>> BEGIN Document text

#28 badblocks output list overreports bad sectors

open
nobody
None
5
2014-08-22
2009-06-09
Haudy Kazemi
No

Background:
I have an old ATA/EIDE IBM Deskstar 60GXP IC35L020AVER07-0 hard drive (/dev/sdb) that has bad sectors, and I'm using it to thoroughly test some data recovery/drive repair tools. (I have copies of anything that was important on the drive. The drive has over 36000 hours on it (e.g. 4 years+ continuous) and the internal SMART error log counter has reached its maximum 65k during various sector re-read/retry testing. One time I did see the error log counter reset to about 50k while running HDAT2 via Ultimate Boot CD 5 beta 12.)

While using various tools, I have found some areas where badblocks ability detect and/or remedy bad sectors could be improved.

Methods:
I've run multiple tests and compared the output of these commands on Ubuntu 8.10:
badblocks -sv -b 512 -c 1 -o sdberrorlist3.txt /dev/sdb
smartctl --all /dev/sdb
sudo hdparm --read-sector 17938735 /dev/sdb
dmesg

The first command uses badblocks in its non-destructive read-only mode and is supposed to write a list of bad blocks to the output file sdberrorlist3.txt. The -b parameter sets the block size to 512 bytes (i.e. one sector), and the -c parameter tells badblocks to test 1 block at a time. The block device is /dev/sdb, which I want to read sector by sector to identify find all bad sectors.
The second command lists all the SMART info from the drive including the device error log which lists the 5 most recent errors.
The third command uses hdparm to read the specified sector. I'm using it to attempt to read sectors that badblocks identified and listed in the output file sdberrorlist3.txt.

Findings:
I let badblocks run to completion on /dev/sdb. It found over 2200 bad blocks on this 20 gb drive, taking about 12+ hours to complete. I examined the smartctl output and saw errors like this whenever badblocks hit a bad sector area:

Error 65535 occurred at disk power-on lifetime: 36702 hours (1529 days + 6 hours)
When the command that caused the error occurred, the device was active or idle.
After command completion occurred, registers were:
ER ST SC SN CL CH DH
-- -- -- -- -- -- --
40 51 08 b0 e7 73 e1 Error: UNC 8 sectors at LBA = 0x0173e7b0 = 24373168

Commands leading to the command that caused the error were:
CR FR SC SN CL CH DH DC Powered_Up_Time Command/Feature_Name
-- -- -- -- -- -- -- -- ---------------- --------------------
c8 00 08 b0 e7 73 e1 00 1d+13:46:56.100 READ DMA
f8 00 00 00 00 00 e0 00 1d+13:46:56.100 READ NATIVE MAX ADDRESS
ec 00 00 00 00 00 a0 02 1d+13:46:56.100 IDENTIFY DEVICE
ef 07 00 00 00 00 a0 00 1d+13:46:56.100 SET FEATURES [Set device spin-up]
ec 00 00 00 00 00 a0 02 1d+13:46:56.100 IDENTIFY DEVICE

From this, it looks like badblocks is instructing the subsystem to read 8 sectors at a time and using DMA access, even though I specified a blocksize of 512 bytes, which is one sector.

>> END Document text

> [What you have to do]: In the badblocks bug report, how many bad blocks did the complete run find on the 20 GB drive, and roughly how long did it take?

>> BEGIN Listing

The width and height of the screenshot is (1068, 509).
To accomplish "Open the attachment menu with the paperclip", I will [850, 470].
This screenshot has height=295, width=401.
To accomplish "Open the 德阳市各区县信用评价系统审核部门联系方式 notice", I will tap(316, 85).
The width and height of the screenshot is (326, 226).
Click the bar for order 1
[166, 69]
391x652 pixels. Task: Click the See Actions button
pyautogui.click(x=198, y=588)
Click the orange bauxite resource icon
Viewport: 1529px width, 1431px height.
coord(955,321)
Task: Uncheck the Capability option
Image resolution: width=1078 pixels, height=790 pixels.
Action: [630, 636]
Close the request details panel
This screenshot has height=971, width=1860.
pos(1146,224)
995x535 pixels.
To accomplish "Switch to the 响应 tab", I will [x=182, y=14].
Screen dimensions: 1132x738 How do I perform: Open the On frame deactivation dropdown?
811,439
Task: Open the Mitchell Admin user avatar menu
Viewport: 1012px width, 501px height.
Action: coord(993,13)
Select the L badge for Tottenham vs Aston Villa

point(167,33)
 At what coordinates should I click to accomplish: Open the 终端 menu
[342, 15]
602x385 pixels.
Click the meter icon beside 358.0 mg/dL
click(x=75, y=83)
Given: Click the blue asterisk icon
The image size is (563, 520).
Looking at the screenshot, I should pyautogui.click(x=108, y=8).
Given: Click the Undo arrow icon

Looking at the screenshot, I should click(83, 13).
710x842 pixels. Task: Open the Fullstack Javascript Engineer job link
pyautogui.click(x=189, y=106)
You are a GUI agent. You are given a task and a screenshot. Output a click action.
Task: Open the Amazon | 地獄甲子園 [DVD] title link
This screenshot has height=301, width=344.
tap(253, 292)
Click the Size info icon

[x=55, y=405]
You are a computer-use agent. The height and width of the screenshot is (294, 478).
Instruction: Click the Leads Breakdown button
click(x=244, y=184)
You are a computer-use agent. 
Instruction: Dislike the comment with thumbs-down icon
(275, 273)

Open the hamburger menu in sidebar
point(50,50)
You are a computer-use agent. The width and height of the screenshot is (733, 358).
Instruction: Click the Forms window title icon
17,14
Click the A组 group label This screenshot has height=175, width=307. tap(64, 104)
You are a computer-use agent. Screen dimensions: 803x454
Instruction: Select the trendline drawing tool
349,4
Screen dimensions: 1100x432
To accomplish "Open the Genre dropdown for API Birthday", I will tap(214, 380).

>> END Listing

> [Response]: It found over 2200 bad blocks and took about 12+ hours.